Renzo - gjaldon's results

Lines of code

https://github.com/Layr-Labs/eigenlayer-contracts/blob/15b679b08e7a3589ff83a5e84076ca4e0a00ec0b/src/contracts/pods/DelayedWithdrawalRouter.sol#L100-L105 https://github.com/code-423n4/2024-04-renzo/blob/main/contracts/Oracle/RenzoOracle.sol#L123-L164 https://github.com/code-423n4/2024-04-renzo/blob/main/contracts/RestakeManager.sol#L274-L358 https://github.com/code-423n4/2024-04-renzo/blob/main/contracts/Delegation/OperatorDelegator.sol#L405-L424 https://github.com/Layr-Labs/eigenlayer-contracts/blob/15b679b08e7a3589ff83a5e84076ca4e0a00ec0b/src/contracts/pods/DelayedWithdrawalRouter.sol#L127-L137 https://github.com/code-423n4/2024-04-renzo/blob/main/contracts/Delegation/OperatorDelegator.sol#L432-L437 https://github.com/code-423n4/2024-04-renzo/blob/main/contracts/Delegation/OperatorDelegator.sol#L459-L463

Vulnerability details

There are Native ETH Restake Admin operations in the Operator Delegator that send funds to the Delayed Withdrawal Router.

1. withdrawNonBeaconChainETHBalanceWei()
2. startDelayedWithdrawUnstakedETH()
3. verifyAndProcessWithdrawals()
4. startDelayedWithdrawUnstakedETH()
5. activateRestaking()

Once there are funds in the Delayed Withdrawal Router, anyone can claim these withdrawals after the set delay. When the protocol computes for its TVL, it does not include any of its Operator Delegators' ETH that is in the Delayed Withdrawal Router.
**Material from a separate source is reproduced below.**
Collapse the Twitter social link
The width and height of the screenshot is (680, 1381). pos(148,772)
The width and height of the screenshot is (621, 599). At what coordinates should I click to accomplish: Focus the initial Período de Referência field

This presents an MEV opportunity.

Impact

Users can extract value at the expense of other depositors by sandwiching the claimDelayedWithdrawals() call whenever funds are in the Withdrawal Router.

Proof of Concept

Consider the following scenario:

1. Funds are sent to the Delayed Withdrawal Router by the Native ETH Restake Admin.
2. Once the delayed withdrawal can be claimed, a user can do the following in:

• Deposit tokens to mint as much ezETH as possible.
• Claim the delayed withdrawal in the Delayed Withdrawal Router.
• Withdraw and eventually claim using as much ezETH as possible.

Tools Used

Manual Review, Foundry

Recommended Mitigation Steps

Consider including the total amount in delayed withdrawals and the nonBeaconChainETHBalanceWei for each pod as part of the TVL calculation. Delayed Withdrawal Router's getUserDelayedWithdrawals() can be used for getting the delayed withdrawals.

Assessed type

MEV

Lines of code

https://github.com/code-423n4/2024-04-renzo/blob/main/contracts/RestakeManager.sol#L274-L358 https://github.com/code-423n4/2024-04-renzo/blob/main/contracts/Oracle/Mantle/METHShim.sol#L80 https://github.com/code-423n4/2024-04-renzo/blob/main/contracts/Oracle/RenzoOracle.sol#L75

Vulnerability details

There are validator penalties and slashings that can decrease the value of staked ETH. This can affect all of Renzo's supported collateral tokens, wbETH, mETH, stETH and ETH.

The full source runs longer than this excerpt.